We have been programmed from an early age to be this way, do it that way, use experience to guide us, rely on the word of others, prove every point, avoid conflict, embrace conformity and not veer too far off course. Now we are looking at a new way of being that is in conflict with these guiding principles.
It is as if everything has been turned upside down and inside out. The old rules no longer apply in a rapidly changing and complex world. Everything we’ve known to be true is in question.
Failure was once to be avoided. Now you need to fail to succeed. Experience was important but now past experience can get in the way. We relied on data, logic and reason to guide us, now we are learning to trust our gut and intuition. Organizational hierarchy was important to maintain order and discipline, now seventy percent of the work we do in organizations doesn’t need hierarchy. We led with our heads and now we must lead with our hearts, with empathy, understanding and social responsibility.
The old rules no longer apply. They are outdated, no longer as effective, less engaging and less inviting to a new generation of workers. Yet despite these changes we tend to lean on what we know versus what we don’t know.
It was Robert Monroe from The Monroe Institute that first introduced me to the concept of the known and unknown. He taught us that most people fear the unknown, while the greatest fear should be the known. It is that invisible line between what is and what could be. It is that leap forward into the darkness, into the field of possibilities. It is the empty space where new ideas emerge and take shape. It is the dividing line between the past and the future. It is what makes the difference between standing still versus moving forward.
Needless to say a large number of workers prefer to stay within the confines of what they know. They use past experience and knowledge to guide them in their thinking, decision making and actions. They prefer to wait until things become clear before proceeding or moving forward. They resist complexity and try to simplify things quickly, narrowing their choices in the process. They avoid risk and minimize failure, preferring to play it safe. They stay within the boundaries of acceptable behavior, unwilling to bend rules. They prefer to live in a more stable and predictable environment.
There are others that prefer to explore the unknown, see what is possible. They are willing to challenge and question conventional wisdom. They resist diving into the data too early; they want to see the whole picture first. They rely on their own gut and intuition to inform their decision making and actions. They experiment and test their assumptions. They are not afraid to fail; they learn from both their successes and failures. They embrace complexity and linger in it; they prefer to look at all the options before narrowing their choices. They are energized and thrive in an environment full of ambiguity and the unknown.
Interestingly we need both types of individuals in organizations today. The first group provides a solid foundation for managing and leading in the core business. The second group is needed to generate new and sustainable growth. It is this second group where we find Intrapreneurs.
The more I work with intrapreneurs and social intrapreneurs the more evident it is that these individuals are in alignment with who they are at the core, not what the organization wants them to be. By being alignment with their true self they are more engaged, productive and innovative. They think, act and make decisions differently. They have different motivations and aspirations. They operate from their head and their heart. They are driven by something bigger than themselves.

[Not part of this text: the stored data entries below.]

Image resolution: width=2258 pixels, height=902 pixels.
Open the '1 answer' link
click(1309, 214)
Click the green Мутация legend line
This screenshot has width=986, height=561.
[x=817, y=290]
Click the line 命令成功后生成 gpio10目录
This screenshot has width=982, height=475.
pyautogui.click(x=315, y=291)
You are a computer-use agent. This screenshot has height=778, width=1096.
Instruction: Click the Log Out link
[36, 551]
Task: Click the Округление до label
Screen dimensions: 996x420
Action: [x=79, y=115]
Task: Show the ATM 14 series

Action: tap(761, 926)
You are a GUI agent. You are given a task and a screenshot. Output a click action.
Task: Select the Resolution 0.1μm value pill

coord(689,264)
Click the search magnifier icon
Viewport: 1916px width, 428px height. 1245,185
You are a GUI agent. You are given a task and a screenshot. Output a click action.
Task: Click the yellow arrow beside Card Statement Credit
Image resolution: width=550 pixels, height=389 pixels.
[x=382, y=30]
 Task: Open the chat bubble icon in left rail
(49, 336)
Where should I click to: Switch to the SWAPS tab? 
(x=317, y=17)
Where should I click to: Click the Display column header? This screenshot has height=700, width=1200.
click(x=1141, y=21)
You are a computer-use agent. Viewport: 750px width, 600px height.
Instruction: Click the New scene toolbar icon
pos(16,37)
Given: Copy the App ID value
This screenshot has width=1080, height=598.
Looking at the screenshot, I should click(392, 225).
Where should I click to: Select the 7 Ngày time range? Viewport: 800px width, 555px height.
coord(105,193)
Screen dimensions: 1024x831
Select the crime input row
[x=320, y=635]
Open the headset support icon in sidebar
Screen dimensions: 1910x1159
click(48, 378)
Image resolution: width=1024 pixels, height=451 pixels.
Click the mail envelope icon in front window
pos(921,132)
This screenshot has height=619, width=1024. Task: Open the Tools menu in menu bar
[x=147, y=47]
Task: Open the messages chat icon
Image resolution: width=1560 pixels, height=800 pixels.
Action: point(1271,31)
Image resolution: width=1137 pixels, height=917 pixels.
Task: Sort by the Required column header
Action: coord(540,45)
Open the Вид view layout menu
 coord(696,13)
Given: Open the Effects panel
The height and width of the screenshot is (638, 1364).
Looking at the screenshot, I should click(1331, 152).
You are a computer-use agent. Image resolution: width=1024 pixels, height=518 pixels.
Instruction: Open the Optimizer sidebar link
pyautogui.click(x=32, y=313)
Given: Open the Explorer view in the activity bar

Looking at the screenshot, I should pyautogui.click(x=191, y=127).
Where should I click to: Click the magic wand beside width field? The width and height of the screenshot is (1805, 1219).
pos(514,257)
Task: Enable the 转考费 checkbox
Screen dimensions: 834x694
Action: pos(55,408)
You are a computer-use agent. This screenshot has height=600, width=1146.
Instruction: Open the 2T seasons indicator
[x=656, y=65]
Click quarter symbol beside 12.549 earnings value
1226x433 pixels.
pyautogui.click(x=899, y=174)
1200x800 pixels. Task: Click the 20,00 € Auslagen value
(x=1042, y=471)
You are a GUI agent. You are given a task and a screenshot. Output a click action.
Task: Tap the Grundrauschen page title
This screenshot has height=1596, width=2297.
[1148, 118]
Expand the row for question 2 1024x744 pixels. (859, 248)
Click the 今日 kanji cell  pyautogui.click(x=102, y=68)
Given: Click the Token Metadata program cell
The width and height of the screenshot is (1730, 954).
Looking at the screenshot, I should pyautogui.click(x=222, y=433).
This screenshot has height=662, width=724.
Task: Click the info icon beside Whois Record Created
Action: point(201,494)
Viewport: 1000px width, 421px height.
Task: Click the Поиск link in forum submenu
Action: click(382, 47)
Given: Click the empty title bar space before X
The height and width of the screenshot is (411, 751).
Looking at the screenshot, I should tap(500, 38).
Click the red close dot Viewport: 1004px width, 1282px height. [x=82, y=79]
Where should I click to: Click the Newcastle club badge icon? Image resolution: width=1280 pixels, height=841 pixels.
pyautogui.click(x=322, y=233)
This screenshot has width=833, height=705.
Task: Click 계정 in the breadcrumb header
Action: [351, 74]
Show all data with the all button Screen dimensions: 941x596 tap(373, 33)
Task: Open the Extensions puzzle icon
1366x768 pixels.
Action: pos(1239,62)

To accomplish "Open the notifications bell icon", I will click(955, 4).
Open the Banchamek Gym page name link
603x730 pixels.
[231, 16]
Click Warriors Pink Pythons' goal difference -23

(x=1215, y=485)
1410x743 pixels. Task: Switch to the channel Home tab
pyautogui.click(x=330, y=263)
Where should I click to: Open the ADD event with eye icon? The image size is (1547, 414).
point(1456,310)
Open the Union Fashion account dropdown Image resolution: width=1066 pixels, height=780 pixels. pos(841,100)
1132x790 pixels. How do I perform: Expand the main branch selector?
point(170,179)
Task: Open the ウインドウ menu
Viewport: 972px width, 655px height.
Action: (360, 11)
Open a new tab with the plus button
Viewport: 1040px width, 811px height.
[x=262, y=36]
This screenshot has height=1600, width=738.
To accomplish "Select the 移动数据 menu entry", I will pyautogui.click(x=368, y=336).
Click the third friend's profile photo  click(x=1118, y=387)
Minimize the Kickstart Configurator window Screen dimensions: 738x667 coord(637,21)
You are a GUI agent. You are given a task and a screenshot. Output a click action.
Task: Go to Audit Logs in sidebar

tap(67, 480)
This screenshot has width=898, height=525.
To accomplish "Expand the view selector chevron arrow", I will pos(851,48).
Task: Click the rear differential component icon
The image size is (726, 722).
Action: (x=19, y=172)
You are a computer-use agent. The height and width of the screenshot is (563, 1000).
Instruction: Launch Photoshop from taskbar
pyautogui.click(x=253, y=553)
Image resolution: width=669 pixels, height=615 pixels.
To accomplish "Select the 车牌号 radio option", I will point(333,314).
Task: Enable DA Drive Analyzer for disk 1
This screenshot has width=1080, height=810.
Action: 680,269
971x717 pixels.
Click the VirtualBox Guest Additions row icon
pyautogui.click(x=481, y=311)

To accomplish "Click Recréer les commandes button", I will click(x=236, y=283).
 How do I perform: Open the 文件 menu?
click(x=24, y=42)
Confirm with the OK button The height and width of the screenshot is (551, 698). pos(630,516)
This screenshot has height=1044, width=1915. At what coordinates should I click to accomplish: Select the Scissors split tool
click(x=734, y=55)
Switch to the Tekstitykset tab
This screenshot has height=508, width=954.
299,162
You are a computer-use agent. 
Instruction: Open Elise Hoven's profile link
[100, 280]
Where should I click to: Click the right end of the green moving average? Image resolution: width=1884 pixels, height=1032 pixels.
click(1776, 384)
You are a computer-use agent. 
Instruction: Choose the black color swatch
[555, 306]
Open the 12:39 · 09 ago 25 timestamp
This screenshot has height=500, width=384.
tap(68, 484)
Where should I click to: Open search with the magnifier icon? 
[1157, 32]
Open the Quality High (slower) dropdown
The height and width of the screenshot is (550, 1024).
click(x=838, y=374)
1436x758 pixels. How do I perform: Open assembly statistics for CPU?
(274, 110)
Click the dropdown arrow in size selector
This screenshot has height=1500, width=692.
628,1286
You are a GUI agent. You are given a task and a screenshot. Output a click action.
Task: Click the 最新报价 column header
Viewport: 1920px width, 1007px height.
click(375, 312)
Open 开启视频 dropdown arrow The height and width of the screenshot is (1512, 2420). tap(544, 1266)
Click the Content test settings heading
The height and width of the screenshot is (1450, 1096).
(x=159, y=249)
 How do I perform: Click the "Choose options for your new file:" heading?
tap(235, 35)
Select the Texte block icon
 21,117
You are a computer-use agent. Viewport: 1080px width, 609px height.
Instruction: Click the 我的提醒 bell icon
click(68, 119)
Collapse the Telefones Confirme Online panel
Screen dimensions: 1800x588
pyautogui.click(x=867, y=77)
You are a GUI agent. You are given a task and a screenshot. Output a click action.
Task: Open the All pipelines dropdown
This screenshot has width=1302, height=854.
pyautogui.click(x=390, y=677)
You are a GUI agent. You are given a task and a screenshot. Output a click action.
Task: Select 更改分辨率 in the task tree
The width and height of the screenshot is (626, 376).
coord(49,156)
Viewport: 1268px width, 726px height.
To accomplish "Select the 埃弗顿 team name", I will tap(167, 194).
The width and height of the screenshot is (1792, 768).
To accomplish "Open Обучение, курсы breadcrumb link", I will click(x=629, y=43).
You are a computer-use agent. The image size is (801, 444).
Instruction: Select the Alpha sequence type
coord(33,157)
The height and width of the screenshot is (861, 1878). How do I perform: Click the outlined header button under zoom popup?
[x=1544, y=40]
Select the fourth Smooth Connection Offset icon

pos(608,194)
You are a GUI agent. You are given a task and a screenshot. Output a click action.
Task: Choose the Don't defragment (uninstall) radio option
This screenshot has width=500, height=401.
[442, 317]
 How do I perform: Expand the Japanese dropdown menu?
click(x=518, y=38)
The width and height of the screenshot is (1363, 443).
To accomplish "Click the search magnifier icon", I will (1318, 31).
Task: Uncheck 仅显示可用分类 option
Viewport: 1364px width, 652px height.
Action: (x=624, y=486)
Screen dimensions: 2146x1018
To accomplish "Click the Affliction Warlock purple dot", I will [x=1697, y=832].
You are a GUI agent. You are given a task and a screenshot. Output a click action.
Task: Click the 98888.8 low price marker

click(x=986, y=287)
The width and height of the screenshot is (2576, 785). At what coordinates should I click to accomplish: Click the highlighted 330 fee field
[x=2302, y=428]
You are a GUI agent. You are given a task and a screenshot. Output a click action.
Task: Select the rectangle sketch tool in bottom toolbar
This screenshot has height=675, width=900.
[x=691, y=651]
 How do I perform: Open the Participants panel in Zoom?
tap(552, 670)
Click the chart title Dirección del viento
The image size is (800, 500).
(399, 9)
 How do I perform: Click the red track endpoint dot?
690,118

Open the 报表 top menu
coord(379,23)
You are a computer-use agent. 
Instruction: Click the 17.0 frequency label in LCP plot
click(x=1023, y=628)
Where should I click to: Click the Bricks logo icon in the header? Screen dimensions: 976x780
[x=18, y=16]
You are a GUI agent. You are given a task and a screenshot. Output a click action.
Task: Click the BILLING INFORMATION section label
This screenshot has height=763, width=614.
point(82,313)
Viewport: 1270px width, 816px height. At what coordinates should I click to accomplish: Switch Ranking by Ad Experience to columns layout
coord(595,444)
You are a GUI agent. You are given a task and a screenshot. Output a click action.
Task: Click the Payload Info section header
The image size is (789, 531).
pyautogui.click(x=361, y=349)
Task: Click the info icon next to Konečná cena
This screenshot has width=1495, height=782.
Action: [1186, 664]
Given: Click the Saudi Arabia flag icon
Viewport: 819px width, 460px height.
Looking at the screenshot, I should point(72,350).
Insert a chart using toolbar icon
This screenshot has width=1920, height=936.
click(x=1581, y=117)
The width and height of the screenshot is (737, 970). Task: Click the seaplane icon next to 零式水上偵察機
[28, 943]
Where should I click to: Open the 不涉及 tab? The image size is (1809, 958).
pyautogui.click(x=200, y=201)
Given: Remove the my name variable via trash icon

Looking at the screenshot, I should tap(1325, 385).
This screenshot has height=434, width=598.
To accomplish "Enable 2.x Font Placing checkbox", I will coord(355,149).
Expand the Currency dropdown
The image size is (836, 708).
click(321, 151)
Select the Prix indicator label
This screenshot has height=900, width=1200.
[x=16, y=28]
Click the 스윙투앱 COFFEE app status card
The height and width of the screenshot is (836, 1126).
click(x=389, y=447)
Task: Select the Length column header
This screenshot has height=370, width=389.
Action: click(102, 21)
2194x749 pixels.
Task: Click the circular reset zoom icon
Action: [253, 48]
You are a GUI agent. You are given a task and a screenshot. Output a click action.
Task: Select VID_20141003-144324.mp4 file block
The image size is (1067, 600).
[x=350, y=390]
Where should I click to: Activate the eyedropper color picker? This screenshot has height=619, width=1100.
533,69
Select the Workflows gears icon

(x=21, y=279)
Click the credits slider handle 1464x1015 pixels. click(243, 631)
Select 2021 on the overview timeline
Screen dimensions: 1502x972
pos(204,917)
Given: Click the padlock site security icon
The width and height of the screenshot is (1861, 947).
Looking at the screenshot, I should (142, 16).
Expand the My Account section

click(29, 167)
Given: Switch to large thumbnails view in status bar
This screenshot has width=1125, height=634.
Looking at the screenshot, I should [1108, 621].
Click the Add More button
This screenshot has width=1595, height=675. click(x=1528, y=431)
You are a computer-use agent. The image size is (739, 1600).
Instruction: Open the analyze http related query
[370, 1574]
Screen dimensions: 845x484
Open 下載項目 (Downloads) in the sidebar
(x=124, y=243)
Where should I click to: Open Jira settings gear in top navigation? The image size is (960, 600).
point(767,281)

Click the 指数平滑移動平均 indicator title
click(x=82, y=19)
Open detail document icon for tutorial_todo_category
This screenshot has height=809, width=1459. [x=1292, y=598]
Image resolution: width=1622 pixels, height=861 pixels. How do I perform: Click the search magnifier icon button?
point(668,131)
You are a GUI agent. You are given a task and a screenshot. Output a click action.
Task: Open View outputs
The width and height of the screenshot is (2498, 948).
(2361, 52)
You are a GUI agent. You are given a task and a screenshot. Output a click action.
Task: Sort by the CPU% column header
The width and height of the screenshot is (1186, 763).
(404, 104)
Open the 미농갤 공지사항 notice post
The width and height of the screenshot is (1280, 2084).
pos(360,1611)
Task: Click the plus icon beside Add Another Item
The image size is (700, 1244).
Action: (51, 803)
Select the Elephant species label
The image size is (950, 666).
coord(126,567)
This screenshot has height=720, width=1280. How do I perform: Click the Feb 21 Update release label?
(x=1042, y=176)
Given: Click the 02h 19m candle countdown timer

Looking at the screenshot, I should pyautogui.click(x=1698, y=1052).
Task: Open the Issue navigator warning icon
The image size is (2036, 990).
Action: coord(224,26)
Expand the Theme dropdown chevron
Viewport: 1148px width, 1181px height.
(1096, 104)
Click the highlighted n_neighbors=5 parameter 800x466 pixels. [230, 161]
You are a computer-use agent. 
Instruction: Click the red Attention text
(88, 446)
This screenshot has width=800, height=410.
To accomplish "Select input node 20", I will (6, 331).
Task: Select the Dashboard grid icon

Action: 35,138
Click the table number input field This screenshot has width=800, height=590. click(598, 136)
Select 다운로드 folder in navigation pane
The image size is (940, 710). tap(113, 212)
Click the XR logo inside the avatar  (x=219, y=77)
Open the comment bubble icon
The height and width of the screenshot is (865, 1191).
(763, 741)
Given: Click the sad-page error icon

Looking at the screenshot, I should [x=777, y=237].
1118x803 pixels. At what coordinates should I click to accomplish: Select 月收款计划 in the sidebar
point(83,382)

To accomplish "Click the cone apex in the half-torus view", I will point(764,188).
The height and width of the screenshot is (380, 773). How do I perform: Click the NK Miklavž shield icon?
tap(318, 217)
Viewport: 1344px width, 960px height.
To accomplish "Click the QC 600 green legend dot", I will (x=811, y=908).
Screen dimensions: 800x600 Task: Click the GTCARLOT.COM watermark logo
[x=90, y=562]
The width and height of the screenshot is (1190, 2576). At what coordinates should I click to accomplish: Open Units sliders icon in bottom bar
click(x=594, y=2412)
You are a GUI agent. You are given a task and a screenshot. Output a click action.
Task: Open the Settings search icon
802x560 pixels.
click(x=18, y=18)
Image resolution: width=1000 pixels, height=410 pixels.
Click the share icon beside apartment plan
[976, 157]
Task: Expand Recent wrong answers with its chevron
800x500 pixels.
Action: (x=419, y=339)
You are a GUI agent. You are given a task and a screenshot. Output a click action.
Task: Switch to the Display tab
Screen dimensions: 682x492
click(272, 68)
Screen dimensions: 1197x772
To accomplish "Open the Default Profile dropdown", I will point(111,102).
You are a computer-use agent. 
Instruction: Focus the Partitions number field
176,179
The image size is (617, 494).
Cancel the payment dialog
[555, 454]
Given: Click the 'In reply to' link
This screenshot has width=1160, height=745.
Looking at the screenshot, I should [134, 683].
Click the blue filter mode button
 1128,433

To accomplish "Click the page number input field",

In his book True North, Bill George describes True North this way, “it’s the internal compass that guides you successfully through life. It is your orienting point – your fixed point in a spinning world – that helps you stay on track. …It’s based on what is most important to you, your cherished values, your passions and motivations and the sources of satisfaction in your life.”
The key to finding your true north is self-awareness. Intrapreneurs are always asking themselves is there something else they don’t know that they should. They take responsibility for their own growth and development. They not only want to know, they need to know. They are peeling away the layers of past experience and conditioning to see who they really are at the core. Reaching deep inside them self to understand what motivates and influences them, what drives them, their strengths, weaknesses and areas needing more development.
“True north is a phrase that is often used to define a person who has clarity and direction in his or her life.”
Intrapreneurs bring their A game to every situation. They look at every opportunity as a way to learn, grow, and change. The more they learn, they more they come to know themselves. By exploring the unknown they see what is possible. Find new and innovative ways to solve complex problems; create new approaches to challenging issues. They look at every situation from all sides; making sure that the solution is a win, win for everyone involved. Their energy and passion is contagious. They inspire and motivate others to follow their lead. They are pushing themselves and their organizations into the future.
There has never been a group of people more committed to bettering themselves for their organizations and the world around them. They do not sit back and wait for the organization to offer them an opportunity, the proactively seek out opportunities to do it for themselves. They know that the world is changing and that they need to change with it. The more they know about themselves the better they will be able to deal with those changes.
It was Abraham Maslow who once said ““What is necessary to change a person is to change his awareness of himself.” Intrapreneurs are doing just that. They are looking inside themselves for guidance and direction. They are finding their true north.
What about you? Have you found your true north?